§ Texte fourni
---

Il y a peu, comme chacun sait (enfin, chacun
avec un ou plusieurs enfant(s)), c’était la rentrée des classes. La rentrée des
classes, c’est un truc horrible qui revient chaque année et où les parents sont
dans un état de stress huit fois supérieur (en moyenne) à celui de leur(s)
enfant(s), qui eux sont dans un état d’énervement huit fois supérieur à la
moyenne annuelle d’énervement. Autant dire que l’ambiance dans les foyers est
bien chargée en électricité statique.
L’année dernière, par exemple, c’était une
année doublement importante : Sasha entrait en CP et Margot faisait son entrée
en maternelle. A priori, à la vue des comportements des deux chouquettes la
veille, Sasha devait nous péter un scandale interplanétaire et Margot
gazouiller joyeusement comme un pinson hyper content. Mais la vie est pleine de
surprises (sinon ça serait pas drôle du tout).

---

§ Consigne écrite A
Extrayez sans rien changer, parmi les lignes ci-dessous, celles qui vont de la ligne contenant « This screenshot has width=600, height=466. » à la ligne contenant « Action: (336, 218) », ces deux lignes comprises. Laissez les images de côté dans votre réponse.

§ Lignes d'entrée
---

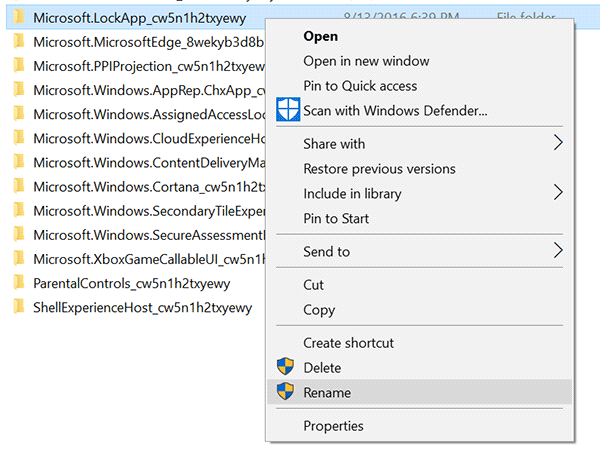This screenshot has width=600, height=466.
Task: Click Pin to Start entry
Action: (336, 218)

---

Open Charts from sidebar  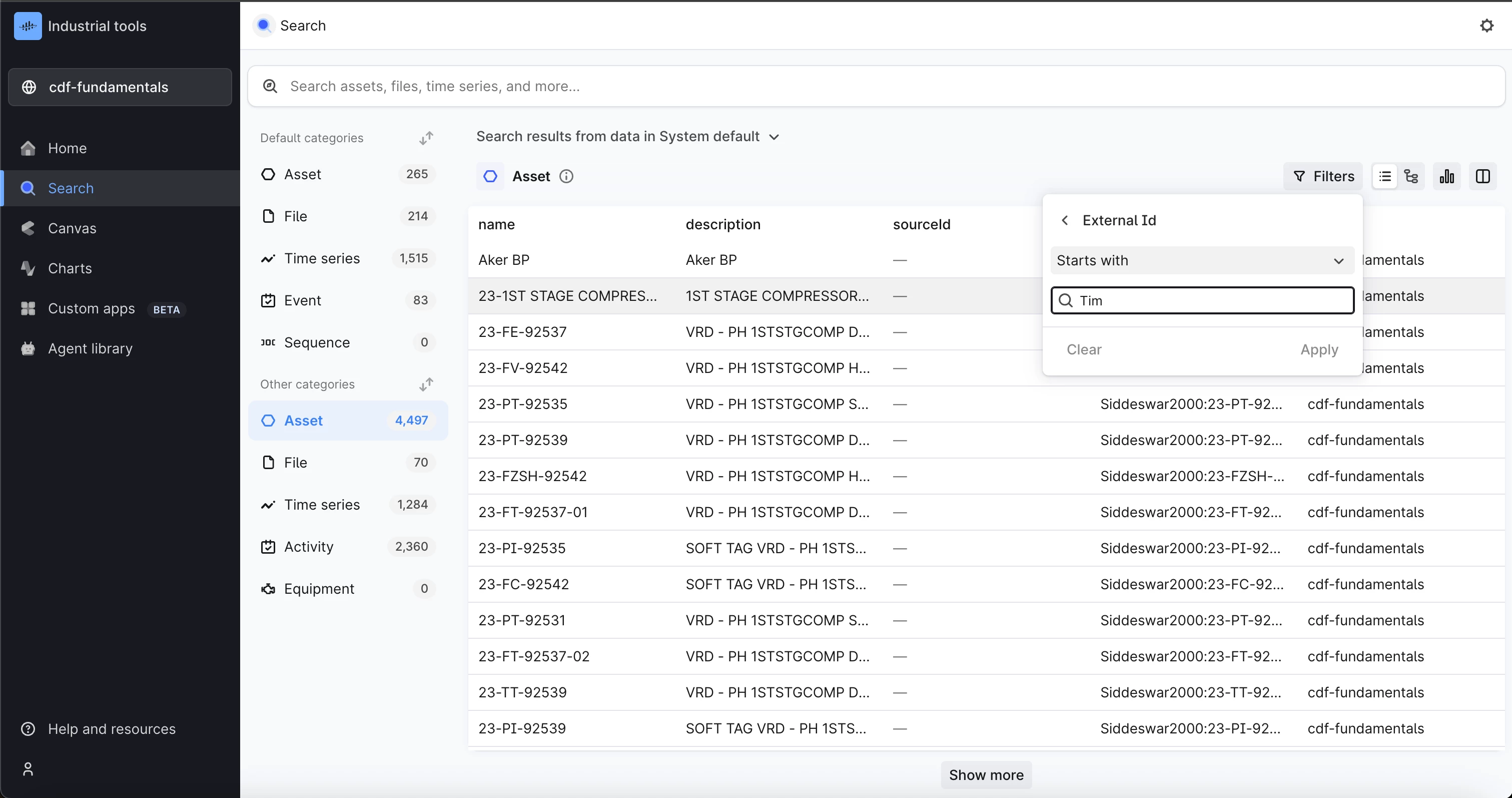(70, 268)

---

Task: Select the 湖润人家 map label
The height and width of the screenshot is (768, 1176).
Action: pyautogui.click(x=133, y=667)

---

§ Consigne écrite B
Recopiez à l'identique, s'il vous plaît, l'intégralité du texte sur la rentrée des classes.

§ Réponse attendue A
This screenshot has width=600, height=466.
Task: Click Pin to Start entry
Action: (336, 218)

§ Réponse attendue B
Il y a peu, comme chacun sait (enfin, chacun
avec un ou plusieurs enfant(s)), c’était la rentrée des classes. La rentrée des
classes, c’est un truc horrible qui revient chaque année et où les parents sont
dans un état de stress huit fois supérieur (en moyenne) à celui de leur(s)
enfant(s), qui eux sont dans un état d’énervement huit fois supérieur à la
moyenne annuelle d’énervement. Autant dire que l’ambiance dans les foyers est
bien chargée en électricité statique.
L’année dernière, par exemple, c’était une
année doublement importante : Sasha entrait en CP et Margot faisait son entrée
en maternelle. A priori, à la vue des comportements des deux chouquettes la
veille, Sasha devait nous péter un scandale interplanétaire et Margot
gazouiller joyeusement comme un pinson hyper content. Mais la vie est pleine de
surprises (sinon ça serait pas drôle du tout).